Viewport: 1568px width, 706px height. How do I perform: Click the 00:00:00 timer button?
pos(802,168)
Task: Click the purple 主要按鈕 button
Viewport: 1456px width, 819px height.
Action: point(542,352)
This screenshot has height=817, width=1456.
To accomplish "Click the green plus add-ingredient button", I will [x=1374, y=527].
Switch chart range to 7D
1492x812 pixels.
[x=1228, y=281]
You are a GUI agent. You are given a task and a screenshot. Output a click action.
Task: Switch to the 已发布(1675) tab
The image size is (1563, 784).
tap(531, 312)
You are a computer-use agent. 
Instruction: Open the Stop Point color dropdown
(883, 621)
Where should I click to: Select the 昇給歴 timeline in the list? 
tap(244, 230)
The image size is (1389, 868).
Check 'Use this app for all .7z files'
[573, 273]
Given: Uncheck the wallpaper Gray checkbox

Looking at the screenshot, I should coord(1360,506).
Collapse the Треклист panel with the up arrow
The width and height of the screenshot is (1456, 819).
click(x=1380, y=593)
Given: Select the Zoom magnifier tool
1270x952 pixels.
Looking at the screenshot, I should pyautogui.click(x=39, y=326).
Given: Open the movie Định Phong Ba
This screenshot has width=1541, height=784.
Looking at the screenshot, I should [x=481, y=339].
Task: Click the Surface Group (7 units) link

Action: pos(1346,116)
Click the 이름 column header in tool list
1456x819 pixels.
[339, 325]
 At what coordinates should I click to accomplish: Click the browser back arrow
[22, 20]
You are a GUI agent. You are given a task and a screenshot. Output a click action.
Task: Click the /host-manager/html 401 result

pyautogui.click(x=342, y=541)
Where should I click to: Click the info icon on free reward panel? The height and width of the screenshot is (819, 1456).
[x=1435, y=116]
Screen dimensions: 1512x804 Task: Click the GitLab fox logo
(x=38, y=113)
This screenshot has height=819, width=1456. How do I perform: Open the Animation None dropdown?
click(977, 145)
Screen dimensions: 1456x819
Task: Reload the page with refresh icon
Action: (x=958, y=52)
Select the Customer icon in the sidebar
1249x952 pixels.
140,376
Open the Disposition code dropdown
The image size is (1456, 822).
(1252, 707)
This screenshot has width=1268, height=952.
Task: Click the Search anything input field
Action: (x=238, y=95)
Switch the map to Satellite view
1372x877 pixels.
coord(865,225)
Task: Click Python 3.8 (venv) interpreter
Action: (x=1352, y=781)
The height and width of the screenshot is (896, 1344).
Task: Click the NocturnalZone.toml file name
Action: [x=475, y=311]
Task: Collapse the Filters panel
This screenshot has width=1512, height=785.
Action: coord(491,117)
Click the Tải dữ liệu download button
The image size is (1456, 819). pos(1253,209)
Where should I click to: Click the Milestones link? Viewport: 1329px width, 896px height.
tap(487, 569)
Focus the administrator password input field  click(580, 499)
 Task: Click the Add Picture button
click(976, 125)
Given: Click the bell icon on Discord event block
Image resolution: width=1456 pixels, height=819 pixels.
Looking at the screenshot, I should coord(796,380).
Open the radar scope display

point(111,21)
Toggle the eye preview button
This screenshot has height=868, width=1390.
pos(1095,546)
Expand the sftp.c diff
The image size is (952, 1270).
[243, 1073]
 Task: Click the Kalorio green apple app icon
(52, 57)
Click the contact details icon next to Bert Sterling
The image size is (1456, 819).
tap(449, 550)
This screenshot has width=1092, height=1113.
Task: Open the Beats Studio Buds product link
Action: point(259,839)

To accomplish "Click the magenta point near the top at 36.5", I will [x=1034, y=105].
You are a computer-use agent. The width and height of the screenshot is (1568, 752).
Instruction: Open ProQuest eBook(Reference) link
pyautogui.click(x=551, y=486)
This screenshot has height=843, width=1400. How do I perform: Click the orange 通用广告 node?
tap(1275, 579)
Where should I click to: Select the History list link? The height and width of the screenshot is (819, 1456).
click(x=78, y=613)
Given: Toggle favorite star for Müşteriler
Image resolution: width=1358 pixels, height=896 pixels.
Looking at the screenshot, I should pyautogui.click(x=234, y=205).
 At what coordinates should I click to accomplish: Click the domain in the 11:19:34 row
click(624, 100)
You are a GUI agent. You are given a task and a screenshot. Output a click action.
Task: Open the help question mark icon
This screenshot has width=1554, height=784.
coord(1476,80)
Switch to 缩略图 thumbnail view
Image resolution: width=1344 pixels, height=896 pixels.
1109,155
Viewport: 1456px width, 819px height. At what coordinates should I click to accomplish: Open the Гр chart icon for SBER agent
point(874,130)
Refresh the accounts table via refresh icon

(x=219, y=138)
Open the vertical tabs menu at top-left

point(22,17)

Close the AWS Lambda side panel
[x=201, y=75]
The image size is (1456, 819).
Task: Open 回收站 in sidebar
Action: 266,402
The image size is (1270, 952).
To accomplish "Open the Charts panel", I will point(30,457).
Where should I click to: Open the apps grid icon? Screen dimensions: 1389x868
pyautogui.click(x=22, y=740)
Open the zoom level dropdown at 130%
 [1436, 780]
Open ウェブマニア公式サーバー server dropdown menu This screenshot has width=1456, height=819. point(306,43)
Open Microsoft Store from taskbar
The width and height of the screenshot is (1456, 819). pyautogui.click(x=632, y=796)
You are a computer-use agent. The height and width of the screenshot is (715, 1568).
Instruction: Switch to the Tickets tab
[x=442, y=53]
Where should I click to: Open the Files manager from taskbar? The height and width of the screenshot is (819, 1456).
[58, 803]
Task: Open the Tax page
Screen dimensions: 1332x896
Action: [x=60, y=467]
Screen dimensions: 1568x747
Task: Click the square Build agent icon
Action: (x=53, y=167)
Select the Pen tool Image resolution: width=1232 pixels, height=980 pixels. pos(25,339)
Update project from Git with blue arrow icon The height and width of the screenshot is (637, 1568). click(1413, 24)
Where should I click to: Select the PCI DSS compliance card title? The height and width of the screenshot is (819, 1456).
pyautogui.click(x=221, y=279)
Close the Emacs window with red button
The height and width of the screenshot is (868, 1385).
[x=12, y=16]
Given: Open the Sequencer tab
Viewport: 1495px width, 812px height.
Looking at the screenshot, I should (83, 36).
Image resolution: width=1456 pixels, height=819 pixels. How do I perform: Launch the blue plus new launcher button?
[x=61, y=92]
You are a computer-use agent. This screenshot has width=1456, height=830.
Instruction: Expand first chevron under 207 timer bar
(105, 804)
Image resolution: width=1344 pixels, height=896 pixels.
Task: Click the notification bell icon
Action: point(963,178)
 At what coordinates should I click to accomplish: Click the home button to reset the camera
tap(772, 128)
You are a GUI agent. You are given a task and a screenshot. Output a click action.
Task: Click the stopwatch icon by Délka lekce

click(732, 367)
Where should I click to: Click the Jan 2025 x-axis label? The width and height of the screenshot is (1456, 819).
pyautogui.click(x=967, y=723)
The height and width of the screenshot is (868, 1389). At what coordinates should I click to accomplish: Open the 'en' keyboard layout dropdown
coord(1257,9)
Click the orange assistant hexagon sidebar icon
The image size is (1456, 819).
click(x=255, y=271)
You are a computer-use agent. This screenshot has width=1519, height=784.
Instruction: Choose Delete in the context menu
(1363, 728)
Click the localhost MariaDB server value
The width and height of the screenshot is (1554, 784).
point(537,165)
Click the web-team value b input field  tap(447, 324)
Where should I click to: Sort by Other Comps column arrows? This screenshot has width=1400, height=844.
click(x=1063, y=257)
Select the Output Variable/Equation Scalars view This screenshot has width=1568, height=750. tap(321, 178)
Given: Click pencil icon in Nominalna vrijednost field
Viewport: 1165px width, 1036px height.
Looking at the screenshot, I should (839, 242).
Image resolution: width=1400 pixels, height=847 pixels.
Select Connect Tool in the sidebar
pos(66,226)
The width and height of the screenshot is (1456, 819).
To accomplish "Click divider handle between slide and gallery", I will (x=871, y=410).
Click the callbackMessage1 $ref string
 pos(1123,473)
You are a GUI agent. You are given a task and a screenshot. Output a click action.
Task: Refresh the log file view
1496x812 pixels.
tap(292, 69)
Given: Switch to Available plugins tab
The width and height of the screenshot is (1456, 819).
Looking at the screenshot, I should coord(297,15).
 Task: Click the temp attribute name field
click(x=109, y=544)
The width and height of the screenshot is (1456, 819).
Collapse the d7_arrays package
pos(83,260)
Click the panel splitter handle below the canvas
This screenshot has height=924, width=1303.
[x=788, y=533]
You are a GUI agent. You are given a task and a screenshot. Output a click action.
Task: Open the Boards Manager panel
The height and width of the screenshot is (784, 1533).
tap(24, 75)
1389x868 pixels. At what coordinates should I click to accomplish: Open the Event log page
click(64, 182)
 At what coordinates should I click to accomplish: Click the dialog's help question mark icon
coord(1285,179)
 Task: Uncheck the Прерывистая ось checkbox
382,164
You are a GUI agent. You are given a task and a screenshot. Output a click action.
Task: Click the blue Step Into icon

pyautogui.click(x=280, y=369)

+-------+

Above are the lines; repeat exactly the ones from the line containing "Task: Click the Kalorio green apple app icon" down to the line containing "Click the contact", both inclusive.

* _TASK RESULT_:
 Task: Click the Kalorio green apple app icon
(52, 57)
Click the contact details icon next to Bert Sterling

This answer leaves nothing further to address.